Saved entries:
________

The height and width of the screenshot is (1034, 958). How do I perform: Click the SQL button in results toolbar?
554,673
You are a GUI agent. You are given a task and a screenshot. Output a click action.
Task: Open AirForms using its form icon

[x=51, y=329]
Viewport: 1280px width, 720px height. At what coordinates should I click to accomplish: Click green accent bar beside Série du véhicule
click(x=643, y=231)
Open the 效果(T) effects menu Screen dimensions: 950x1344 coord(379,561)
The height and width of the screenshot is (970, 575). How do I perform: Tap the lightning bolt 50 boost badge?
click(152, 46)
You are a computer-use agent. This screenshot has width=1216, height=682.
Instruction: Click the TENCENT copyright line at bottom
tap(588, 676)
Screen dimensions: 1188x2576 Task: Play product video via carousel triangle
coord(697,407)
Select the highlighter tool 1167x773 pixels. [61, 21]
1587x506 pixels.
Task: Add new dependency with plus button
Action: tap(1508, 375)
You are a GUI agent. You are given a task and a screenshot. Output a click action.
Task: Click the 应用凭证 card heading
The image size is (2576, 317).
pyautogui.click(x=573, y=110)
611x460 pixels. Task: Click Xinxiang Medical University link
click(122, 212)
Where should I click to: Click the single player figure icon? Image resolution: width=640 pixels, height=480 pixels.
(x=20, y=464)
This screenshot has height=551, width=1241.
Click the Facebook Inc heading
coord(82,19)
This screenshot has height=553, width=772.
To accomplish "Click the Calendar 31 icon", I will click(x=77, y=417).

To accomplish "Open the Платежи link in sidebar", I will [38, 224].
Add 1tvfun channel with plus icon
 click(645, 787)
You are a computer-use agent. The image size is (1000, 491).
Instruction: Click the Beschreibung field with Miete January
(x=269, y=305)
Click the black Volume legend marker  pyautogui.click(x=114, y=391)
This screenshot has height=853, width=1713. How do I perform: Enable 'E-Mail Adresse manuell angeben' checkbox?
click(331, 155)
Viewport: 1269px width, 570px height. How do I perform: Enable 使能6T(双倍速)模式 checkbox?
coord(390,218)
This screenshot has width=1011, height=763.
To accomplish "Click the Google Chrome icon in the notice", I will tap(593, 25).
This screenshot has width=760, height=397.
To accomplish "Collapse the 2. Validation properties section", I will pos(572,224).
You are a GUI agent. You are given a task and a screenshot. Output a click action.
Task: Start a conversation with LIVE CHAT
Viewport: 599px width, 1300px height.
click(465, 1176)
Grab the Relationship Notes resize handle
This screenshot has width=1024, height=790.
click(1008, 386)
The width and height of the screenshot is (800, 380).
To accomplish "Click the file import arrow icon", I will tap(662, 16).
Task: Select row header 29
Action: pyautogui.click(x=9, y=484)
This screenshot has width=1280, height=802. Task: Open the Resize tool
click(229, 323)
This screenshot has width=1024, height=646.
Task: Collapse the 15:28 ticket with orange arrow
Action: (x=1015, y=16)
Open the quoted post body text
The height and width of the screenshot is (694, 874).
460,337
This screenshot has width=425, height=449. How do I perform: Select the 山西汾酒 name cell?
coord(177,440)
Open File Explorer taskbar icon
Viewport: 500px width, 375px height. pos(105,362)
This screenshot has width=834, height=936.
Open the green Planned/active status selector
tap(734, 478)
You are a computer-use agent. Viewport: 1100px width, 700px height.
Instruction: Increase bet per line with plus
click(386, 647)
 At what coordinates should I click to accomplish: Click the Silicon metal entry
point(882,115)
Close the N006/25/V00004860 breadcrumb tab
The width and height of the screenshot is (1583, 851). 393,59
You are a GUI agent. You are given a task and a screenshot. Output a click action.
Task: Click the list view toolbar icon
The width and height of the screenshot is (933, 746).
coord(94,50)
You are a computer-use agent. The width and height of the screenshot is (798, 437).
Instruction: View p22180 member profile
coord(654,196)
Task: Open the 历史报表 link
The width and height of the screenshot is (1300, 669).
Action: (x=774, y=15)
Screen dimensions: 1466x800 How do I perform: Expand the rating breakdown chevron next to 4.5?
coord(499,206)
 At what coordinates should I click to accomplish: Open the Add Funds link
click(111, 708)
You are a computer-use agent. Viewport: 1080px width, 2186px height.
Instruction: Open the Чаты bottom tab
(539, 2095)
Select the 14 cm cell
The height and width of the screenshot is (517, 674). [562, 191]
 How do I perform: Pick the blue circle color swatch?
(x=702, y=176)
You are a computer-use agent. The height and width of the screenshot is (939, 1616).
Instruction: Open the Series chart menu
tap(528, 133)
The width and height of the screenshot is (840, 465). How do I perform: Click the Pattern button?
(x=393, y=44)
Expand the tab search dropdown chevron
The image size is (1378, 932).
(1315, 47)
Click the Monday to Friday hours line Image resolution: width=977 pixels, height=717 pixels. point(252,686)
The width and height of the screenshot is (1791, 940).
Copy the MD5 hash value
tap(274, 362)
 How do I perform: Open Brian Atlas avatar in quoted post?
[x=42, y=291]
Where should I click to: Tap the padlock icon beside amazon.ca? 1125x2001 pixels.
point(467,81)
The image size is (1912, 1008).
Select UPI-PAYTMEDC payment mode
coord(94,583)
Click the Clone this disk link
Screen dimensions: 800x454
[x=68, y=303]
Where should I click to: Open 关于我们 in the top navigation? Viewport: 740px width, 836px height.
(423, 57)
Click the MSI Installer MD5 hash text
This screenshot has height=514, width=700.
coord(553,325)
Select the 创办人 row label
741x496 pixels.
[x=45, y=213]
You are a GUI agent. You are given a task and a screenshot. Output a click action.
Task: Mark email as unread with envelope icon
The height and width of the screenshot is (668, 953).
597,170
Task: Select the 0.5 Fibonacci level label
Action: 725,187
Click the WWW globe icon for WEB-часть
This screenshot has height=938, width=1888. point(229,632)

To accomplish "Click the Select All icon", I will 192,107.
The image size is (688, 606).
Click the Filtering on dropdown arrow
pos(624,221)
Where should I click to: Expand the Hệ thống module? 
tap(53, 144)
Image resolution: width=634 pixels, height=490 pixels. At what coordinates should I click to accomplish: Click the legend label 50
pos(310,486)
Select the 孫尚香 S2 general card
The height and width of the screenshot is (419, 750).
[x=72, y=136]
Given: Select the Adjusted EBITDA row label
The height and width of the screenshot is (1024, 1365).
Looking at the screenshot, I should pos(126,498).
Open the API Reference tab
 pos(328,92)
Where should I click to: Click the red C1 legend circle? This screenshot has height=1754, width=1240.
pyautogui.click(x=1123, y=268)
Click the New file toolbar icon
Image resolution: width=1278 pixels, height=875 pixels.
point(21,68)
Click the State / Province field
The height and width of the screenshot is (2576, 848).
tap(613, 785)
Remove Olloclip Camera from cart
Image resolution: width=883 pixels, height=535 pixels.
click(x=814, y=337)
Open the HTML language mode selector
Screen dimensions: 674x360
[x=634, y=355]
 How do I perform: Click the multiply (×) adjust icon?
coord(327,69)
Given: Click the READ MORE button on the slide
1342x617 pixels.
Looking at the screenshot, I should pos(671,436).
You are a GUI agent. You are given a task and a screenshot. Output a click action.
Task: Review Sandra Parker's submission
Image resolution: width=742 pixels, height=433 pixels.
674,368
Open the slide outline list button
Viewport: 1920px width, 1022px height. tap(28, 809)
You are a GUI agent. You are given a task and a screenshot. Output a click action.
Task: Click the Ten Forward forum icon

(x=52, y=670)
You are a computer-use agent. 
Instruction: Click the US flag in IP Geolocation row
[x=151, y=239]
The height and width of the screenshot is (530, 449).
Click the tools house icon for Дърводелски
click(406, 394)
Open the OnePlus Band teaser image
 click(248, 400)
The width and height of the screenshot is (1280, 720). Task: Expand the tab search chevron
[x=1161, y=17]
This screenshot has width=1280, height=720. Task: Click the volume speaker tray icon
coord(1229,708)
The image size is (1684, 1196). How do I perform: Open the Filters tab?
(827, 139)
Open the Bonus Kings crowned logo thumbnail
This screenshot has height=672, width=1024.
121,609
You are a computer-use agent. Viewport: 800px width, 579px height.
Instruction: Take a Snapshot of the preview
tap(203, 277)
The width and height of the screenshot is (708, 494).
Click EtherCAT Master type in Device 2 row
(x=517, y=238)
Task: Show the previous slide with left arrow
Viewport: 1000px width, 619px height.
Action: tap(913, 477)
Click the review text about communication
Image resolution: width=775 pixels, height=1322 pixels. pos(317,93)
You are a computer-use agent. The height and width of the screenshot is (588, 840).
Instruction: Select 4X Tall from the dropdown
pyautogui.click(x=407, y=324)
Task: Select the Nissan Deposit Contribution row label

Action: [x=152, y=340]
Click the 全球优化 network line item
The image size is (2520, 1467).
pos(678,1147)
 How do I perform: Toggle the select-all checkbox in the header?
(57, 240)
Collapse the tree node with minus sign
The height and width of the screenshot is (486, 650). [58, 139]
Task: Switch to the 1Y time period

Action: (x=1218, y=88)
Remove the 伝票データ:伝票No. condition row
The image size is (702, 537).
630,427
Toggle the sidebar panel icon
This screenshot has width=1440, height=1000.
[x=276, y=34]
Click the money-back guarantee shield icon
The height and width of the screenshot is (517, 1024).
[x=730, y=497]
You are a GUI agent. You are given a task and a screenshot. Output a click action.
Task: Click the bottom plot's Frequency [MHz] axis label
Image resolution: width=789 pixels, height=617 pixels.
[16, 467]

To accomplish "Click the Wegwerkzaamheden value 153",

________

Among the entries, how many lines contain the string "sidebar"? Give the number without anything else.

RESULT BELOW: 2